Daniel Normollesaid:I would also add as a side note that neural nets use a model of neuronal function from the 1950s that neuroscientists now consider simplistic.

I am told that a fairly large internal RFA at my institution (the University of Pittsburgh) for the analysis of Big Data is being written by the office of the leadership of the Schools of Health Scientists to which Statisticians and Epidemiologists will not be allowed to apply. Apparently, we move too slow and are not sufficiently enthusiastic.

Vince Malfitanosaid:Vince MalfitanoStatistics Losing Ground to Computer Science | Amstat News

Trevor Butchersaid:This comment by Daniel Normolle is, I believe, very important: ‘Apparently, we move too slow and are not sufficiently enthusiastic.’

As a former engineer working in a linguistics environment I cannot believe the lack of enthusiasm, the unwillingness to experiment, the conservatism. As a result I believe that we should be examining what kind of people we are accepting into traditional fields, and what is happening back in the classrooms of schools that whole fields of people end up being considered conservative (although, I might add, not all members of those fields are conservative).

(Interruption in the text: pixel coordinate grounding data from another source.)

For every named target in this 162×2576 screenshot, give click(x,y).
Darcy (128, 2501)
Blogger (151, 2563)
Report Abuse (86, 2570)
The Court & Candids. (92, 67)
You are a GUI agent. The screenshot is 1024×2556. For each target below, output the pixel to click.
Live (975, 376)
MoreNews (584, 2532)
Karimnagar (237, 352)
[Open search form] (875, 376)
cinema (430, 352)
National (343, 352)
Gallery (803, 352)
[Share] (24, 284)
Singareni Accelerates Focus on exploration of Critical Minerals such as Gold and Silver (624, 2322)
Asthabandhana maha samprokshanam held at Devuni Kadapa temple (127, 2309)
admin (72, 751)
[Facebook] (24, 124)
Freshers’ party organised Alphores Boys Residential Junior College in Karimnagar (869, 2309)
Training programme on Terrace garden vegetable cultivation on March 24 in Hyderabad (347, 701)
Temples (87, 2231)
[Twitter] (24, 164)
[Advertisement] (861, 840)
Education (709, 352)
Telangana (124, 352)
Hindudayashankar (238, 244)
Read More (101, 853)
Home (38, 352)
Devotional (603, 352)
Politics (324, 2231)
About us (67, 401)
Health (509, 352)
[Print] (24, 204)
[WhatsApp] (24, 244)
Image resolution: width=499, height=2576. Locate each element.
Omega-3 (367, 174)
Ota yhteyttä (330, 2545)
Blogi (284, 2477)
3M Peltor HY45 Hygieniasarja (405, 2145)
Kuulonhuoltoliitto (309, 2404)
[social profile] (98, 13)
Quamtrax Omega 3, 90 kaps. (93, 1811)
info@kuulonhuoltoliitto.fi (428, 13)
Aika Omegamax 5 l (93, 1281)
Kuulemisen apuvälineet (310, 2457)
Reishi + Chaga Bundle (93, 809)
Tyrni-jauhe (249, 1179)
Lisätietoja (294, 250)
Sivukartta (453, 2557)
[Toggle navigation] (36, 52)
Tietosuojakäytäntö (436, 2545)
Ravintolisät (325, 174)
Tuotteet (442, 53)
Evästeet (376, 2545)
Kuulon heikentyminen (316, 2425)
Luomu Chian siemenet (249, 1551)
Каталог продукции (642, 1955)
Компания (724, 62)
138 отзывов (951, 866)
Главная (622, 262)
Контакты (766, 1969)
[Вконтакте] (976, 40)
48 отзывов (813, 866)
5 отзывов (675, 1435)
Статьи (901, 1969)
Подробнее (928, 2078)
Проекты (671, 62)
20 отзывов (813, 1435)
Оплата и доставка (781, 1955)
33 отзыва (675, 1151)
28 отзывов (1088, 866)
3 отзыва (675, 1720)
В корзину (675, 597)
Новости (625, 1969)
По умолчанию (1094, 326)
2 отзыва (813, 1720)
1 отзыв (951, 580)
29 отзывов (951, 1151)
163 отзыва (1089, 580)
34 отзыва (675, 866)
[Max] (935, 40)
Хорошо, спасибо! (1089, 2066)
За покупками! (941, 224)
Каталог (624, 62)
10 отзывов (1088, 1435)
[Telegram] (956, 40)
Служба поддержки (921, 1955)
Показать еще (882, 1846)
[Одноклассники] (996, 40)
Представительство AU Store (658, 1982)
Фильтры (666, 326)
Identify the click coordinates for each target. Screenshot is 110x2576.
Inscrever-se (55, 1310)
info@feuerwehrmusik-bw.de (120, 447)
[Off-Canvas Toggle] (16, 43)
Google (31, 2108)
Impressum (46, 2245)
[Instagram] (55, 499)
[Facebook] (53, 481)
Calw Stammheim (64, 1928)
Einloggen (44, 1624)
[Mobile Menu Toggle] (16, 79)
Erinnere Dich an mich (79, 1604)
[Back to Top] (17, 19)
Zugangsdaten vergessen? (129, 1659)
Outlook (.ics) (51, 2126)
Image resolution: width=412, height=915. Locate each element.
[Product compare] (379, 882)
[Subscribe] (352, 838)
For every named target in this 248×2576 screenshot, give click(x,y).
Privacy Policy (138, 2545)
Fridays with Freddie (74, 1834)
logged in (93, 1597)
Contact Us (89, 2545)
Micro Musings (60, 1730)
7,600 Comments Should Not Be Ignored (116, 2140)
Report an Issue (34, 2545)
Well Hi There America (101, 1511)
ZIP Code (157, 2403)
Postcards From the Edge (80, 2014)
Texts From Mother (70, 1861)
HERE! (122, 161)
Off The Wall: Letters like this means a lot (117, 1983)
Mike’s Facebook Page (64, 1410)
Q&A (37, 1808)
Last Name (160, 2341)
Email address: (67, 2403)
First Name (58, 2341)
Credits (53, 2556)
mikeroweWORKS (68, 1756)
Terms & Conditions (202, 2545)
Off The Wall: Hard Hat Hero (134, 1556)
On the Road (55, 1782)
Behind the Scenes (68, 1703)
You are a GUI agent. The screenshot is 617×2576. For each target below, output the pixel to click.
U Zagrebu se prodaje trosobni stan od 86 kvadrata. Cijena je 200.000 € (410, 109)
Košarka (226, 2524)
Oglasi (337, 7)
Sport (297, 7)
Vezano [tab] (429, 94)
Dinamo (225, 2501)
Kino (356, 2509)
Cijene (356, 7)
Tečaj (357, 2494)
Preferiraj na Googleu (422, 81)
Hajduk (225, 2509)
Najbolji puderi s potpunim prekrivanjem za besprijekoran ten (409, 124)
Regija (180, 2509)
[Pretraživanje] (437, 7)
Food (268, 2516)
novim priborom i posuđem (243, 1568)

siphoning pozo negrosaid:siphoning pozo negroStatistics Losing Ground to Computer Science | Amstat News

Jumiaci.Zendesk.comsaid:Jumiaci.Zendesk.comStatistics Losing Ground to Computer Science | Amstat News

william e winklersaid:“Statistics researchers should be much more aggressive in working on complex, large-scale, “messy” problems, such as the face recognition example cited earlier.”

“Though many statisticians have first-rate computing skills, stat should reach out to CS for collaboration in advanced areas, such as the R project is doing with CS compiler experts.”

I give some complementary insight to Norman’s excellent comments.

One venue (there are many others now) is the Conference on the Interface on Computing Science and Statistics. Three keynote speakers at the Interface, Brad Efron, Jerry Friedman, and Leo Breiman, had all warned 10+ years ago that CS would overtake Statistics for a large number of problems, particularly the newer, far larger, problems.

If you read the papers in conferences such as Uncertainty in Artificial Intelligence, Neural Information Processing Systems, International Conference on Machine Learning, and a number of machine learning journals, you will notice that, by removing 20% of less of the papers, the papers are basically statistics. The difference is that the papers apply computational methods that are considerably beyond methods that many statisticians are capable of doing. When I first read the papers 12+ years ago, I immediately thought “Why should CS folks (particularly ML ones) even bother with statisticians?” and “Will mainstream statisticians ever be able to do more than a small fraction of what the ML folks are doing?”

On a more specific level, Michael Jordan showed how to do the theory associated with a hierarchical mixture of ‘experts’ (i.e., mixture of statistical mixture models). Jordan also showed how to do the computation using variational inequalities. Thomas Minka and John Lafferty extended both the theory and the speed of applications using an Expectation-Propagation Algorithm (related to EM-type techniques). We expect breakthroughs on theory. We should also expect breakthroughs on the computational algorithms that are properly tied in with the theory as with the above work.

One place where most CS folks are comparatively weak is where statisticians are even weaker: Working with exceptionally large files using conventional or unconventional statistical models. In some situations, we might want to clean-up and do analysis on a set of files using the Fellegi-Holt Model of Statistical Data Editing (JASA 1976) or the Fellegi-Sunter Model of Record Linkage (JASA 1969). Unfortunately, the type of integer programming methods of the FH edit model and the search/retrieval/comparison and approximate string comparison methods of the FS model have almost entirely been taken over by the CS folks. The issue is that many of the computational algorithms needed for the FH model and the FS model are nearly the same as the algorithms needed for conventional statistical models.